Introduction

The purpose of this project is to demonstrate collecting, working with and cleaning a data set. The goal is to prepare tidy data that can be used for later analysis. The brief for this project is taken from the Getting and Cleaning Data course project in the Data Science Specialisation from Coursera. They define tidy data as requiring the following criteria:

  1. Each variable you measure should be in one column
  2. Each different observation of that variable should be in a different row
  3. There should be one table for each “kind” of variable
  4. For multiple tables, they should include a column in the table that allows them to be linked

The project

One of the most exciting areas in all of data science right now is wearable computing. Companies like Fitbit, Nike, and Jawbone Up are racing to develop the most advanced algorithms to attract new users. The data for this project is collected from the accelerometers from the Samsung Galaxy S smartphone and the primary aim of the project will be to create a tidy data set from the data provided and to perform an analysis using a machine learning technique to classify the data and determine the most important variables.

The data

The data used in this project can be found at the following link:

https://d396qusza40orc.cloudfront.net/getdata%2Fprojectfiles%2FUCI%20HAR%20Dataset.zip

The data set consists of recordings from 30 participants over a period of time. Each person performed six activities (walking, walking upstairs, walking downstairs, sitting, standing, laying) wearing a smartphone on their waist. Using the embedded accelerometer and gyroscope, a number of measurements were taken. For each record in the data set, the following information is provided:

  • Triaxial acceleration from the accelerometer (total acceleration) and the estimated body acceleration
  • Triaxial Angular velocity from the gyroscope
  • A 561-feature vector with time and frequency domain variables
  • Its activity label
  • An identifier of the subject who carried out the experiment

More information about the data is available from the UCI Machine Learning Repository where the data was obtained:

http://archive.ics.uci.edu/ml/datasets/Human+Activity+Recognition+Using+Smartphones

Objectives

The data set obtained was split into training and test sets with the identifier data also separated out. The aim of the first section of this analysis is to:

  1. Merge the training and the test sets to create one data set
  2. Extract only the measurements on the mean and standard deviation for each measurement.
  3. Use descriptive activity names to name the activities in the data set
  4. Appropriately label the data set with descriptive variable names.

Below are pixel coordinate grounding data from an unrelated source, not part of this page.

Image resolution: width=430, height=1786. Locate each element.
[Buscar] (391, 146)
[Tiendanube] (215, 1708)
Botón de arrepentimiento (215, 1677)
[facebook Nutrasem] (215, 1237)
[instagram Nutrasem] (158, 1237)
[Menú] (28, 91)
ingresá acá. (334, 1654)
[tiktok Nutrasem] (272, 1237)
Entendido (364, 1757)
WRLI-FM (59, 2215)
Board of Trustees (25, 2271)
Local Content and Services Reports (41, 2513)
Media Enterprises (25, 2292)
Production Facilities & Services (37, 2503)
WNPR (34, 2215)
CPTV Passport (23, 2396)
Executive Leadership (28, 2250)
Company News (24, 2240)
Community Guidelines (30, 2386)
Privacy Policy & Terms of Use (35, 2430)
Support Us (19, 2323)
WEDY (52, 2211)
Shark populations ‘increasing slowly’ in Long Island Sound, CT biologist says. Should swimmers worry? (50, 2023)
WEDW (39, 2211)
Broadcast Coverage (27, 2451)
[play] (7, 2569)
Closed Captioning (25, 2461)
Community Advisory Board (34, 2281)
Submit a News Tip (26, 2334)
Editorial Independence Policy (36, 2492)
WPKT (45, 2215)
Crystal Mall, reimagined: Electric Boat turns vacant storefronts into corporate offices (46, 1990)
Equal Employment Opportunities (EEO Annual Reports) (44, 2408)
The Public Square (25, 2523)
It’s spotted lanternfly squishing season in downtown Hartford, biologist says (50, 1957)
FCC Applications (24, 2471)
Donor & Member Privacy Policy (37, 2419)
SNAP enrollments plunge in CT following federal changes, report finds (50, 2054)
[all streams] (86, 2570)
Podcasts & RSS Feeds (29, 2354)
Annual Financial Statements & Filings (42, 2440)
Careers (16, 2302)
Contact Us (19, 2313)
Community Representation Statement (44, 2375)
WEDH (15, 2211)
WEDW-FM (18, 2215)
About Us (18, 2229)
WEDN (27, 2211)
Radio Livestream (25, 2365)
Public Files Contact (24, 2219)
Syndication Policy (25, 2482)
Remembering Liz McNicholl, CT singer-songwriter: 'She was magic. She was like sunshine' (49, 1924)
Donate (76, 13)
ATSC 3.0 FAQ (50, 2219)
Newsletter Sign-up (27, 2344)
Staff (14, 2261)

The second section of the project will involve using a statistic modeling technique to classify the movements and identify the important measurements.

Cleaning the data

The R packages required for this project are data.table, reshape2, randomForest and caret.

library(data.table)
library(reshape2)
library(randomForest)
library(caret)

Firstly we download the UCI HAR data and load into R.

temp <- tempfile()
download.file("https://archive.ics.uci.edu/ml/machine-learning-databases/00240/UCI%20HAR%20Dataset.zip",temp, mode="wb")
unzip(temp)

# Load train data
trainData <- read.table("UCI HAR Dataset/train/X_train.txt")
trainLabel <- read.table("UCI HAR Dataset/train/y_train.txt")
trainSubject <- read.table("UCI HAR Dataset/train/subject_train.txt")

# Load test data
testData <- read.table("UCI HAR Dataset/test/X_test.txt")
testLabel <- read.table("UCI HAR Dataset/test/y_test.txt") 
testSubject <- read.table("UCI HAR Dataset/test/subject_test.txt")

unlink(temp)

Merge the traning and the test sets

joinData <- rbind(trainData, testData)

# Remove no longer required data sets
remove(trainData); remove(testData)

# Show dimensions of new data table
dim(joinData)
## [1] 10299   561

The train and test labels are also joined and finally the train and test subject identifiers.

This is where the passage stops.